A fast, reproducible and sensitive human-plasma HPLC-fluorescence method to quantify Carvedilol and the error function

A robust and sensitive bioanalytical method was developed and fully validated using reverse-phase High-Performance Liquid Chromatography (HPLC) with fluorometric detection for the quantitative analysis of carvedilol in a complex matrix (human plasma). The method demonstrated satisfactory performance within the therapeutic concentration range (3.91–125 ng/mL), showing good linearity (coefficient of variation, CV: 12.05 %), accuracy (relative error, RE: 11.51 %), and precision—both intra-day (CV: 8.31 %) and inter-day (CV: 10.84 %)—as well as a recovery rate of 89.3 %. The lower limit of quantification (LLOQ) and the limit of detection (LOD) were 1.95 ng/mL and 0.98 ng/mL, respectively.
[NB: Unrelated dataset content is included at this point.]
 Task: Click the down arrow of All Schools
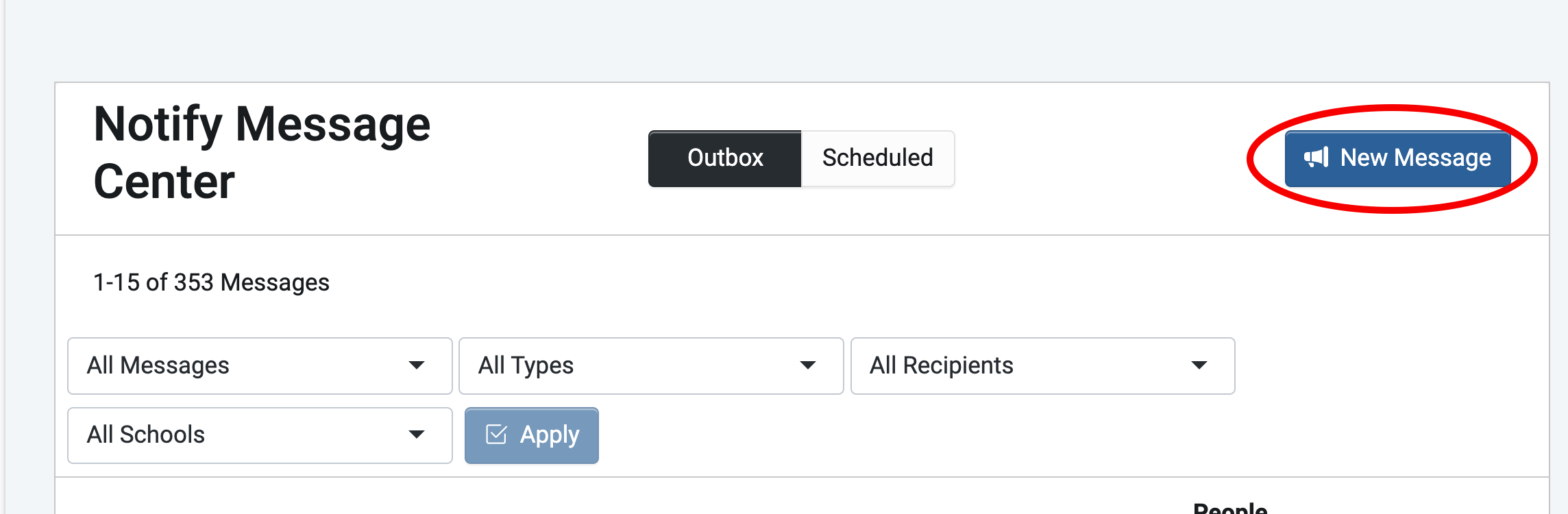416,435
Sample stability was confirmed for up to 24 h under autosampler conditions. The method yielded a short retention time of 3.15 minutes, enabling high-throughput analysis. Once validated, an analytical error function, expressed as a standard deviation (SD), was calculated to determine the most appropriate data-weighting approach across the calibration range. The best-fitting function was linear: SD (ng/mL) = 0.322 + 0.086C. An Analytical GREEnness Metric Approach (AGREE) of the method obtained a score of 0.67, indicating a moderately green profile. Due to its simplicity, cost-effectiveness, and rapid turnaround, the method is well suited for routine clinical use and may serve as a practical tool for monitoring medication adherence in healthcare settings, including hospitals.